If pictures appear, leave them out, and return exactly the lines from the one holding "The image size is (812, 508)." through the last line of the listing below.
(Beginning of Source material)
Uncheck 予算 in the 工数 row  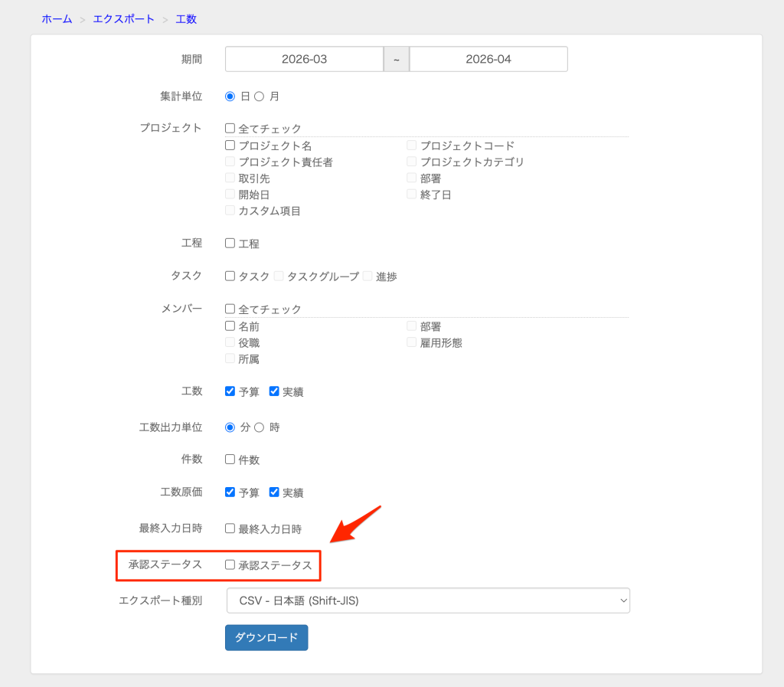[230, 391]
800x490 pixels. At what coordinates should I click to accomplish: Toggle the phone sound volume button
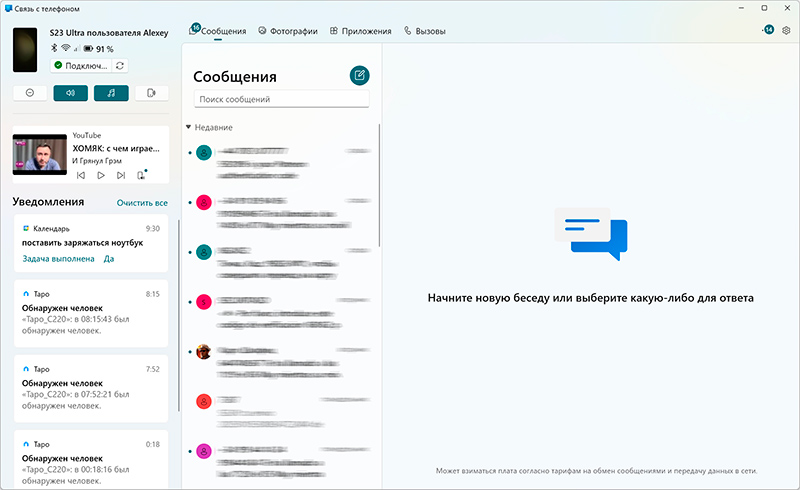tap(71, 93)
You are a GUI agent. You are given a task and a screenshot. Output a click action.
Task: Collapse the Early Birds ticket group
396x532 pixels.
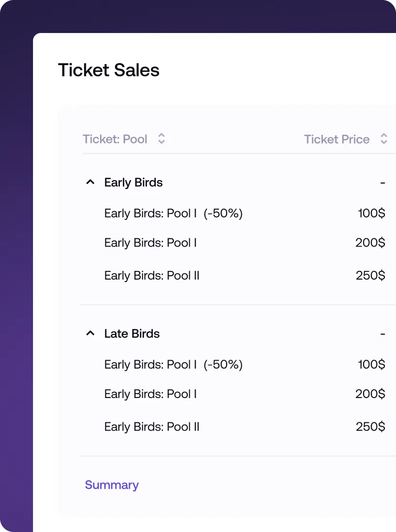tap(90, 182)
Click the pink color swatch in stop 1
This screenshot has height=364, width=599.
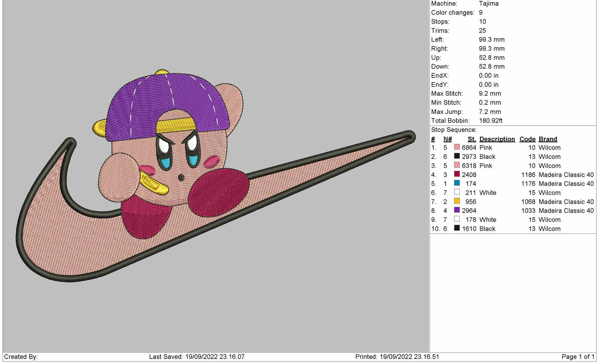pos(457,147)
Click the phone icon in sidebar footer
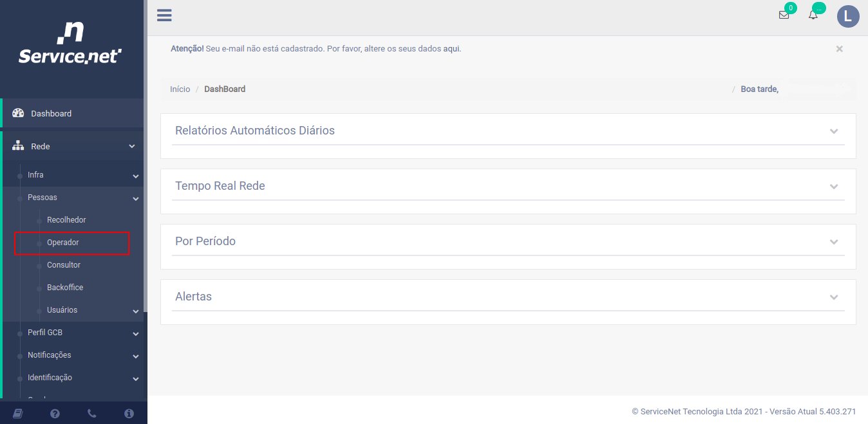This screenshot has width=868, height=424. (x=92, y=414)
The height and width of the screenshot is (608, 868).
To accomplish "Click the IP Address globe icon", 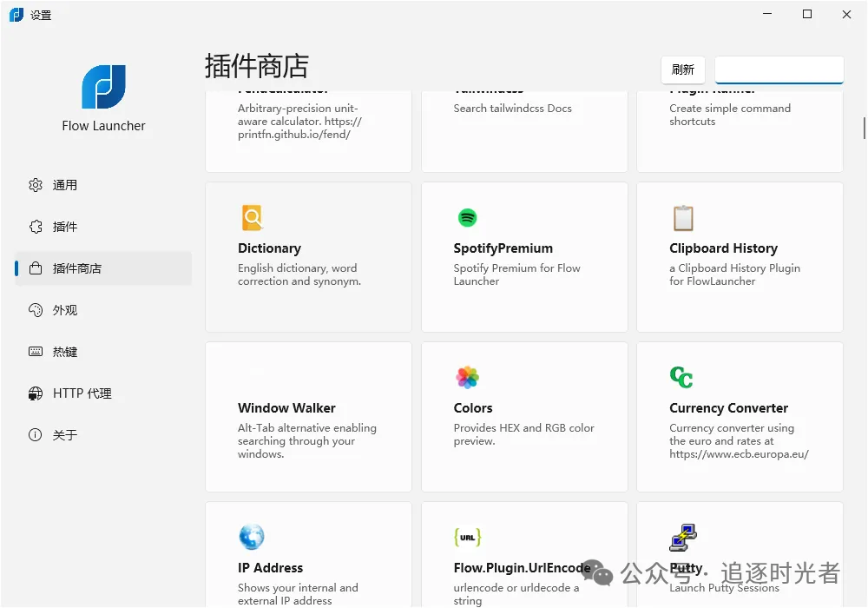I will pos(252,537).
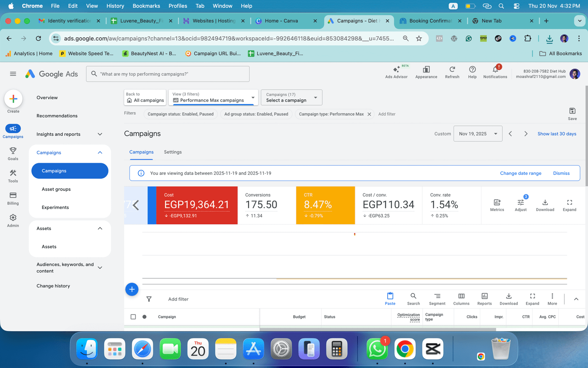Click the Appearance icon
The height and width of the screenshot is (368, 588).
pos(426,70)
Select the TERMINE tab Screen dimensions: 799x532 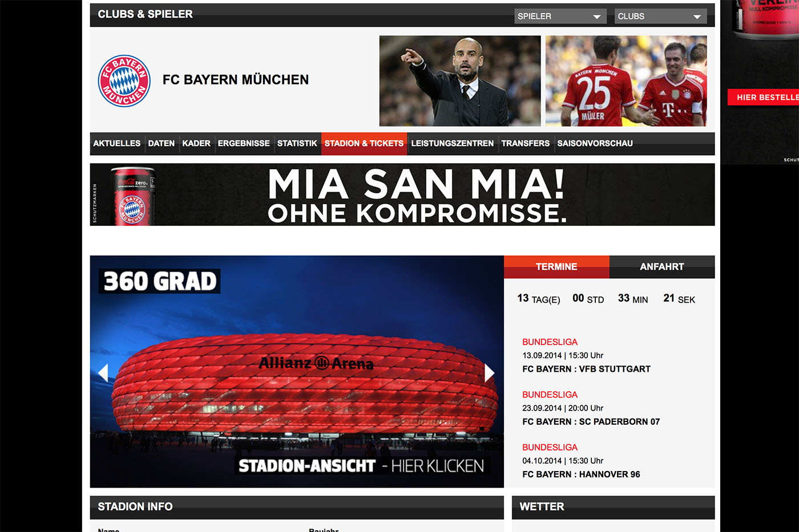pyautogui.click(x=556, y=267)
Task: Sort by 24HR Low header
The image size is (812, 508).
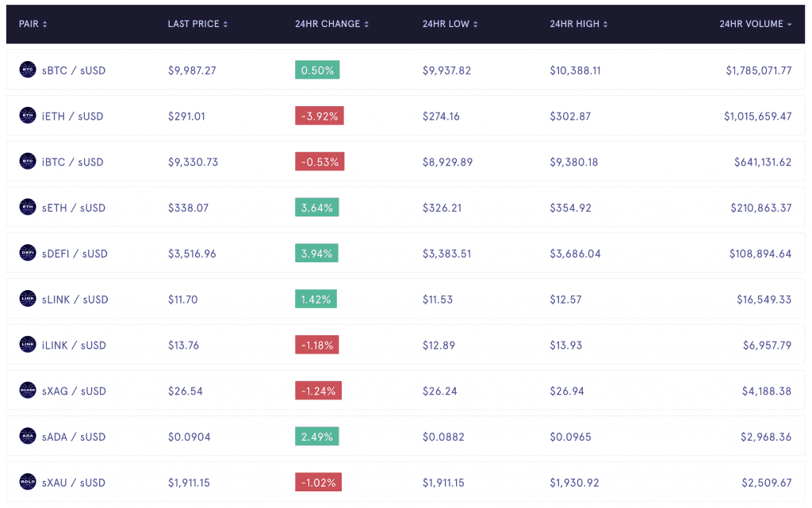Action: tap(450, 25)
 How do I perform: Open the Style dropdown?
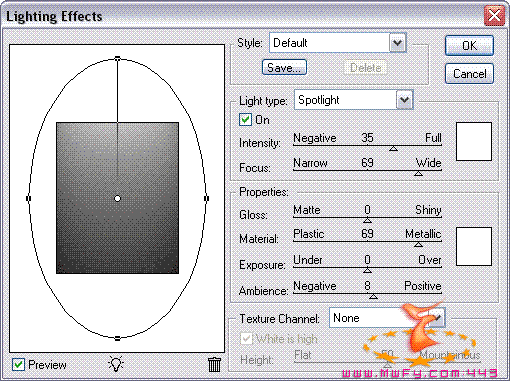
(End of Source material)
▶ [Written reply]:
The image size is (812, 508).
Action: tap(450, 25)
 How do I perform: Open the Style dropdown?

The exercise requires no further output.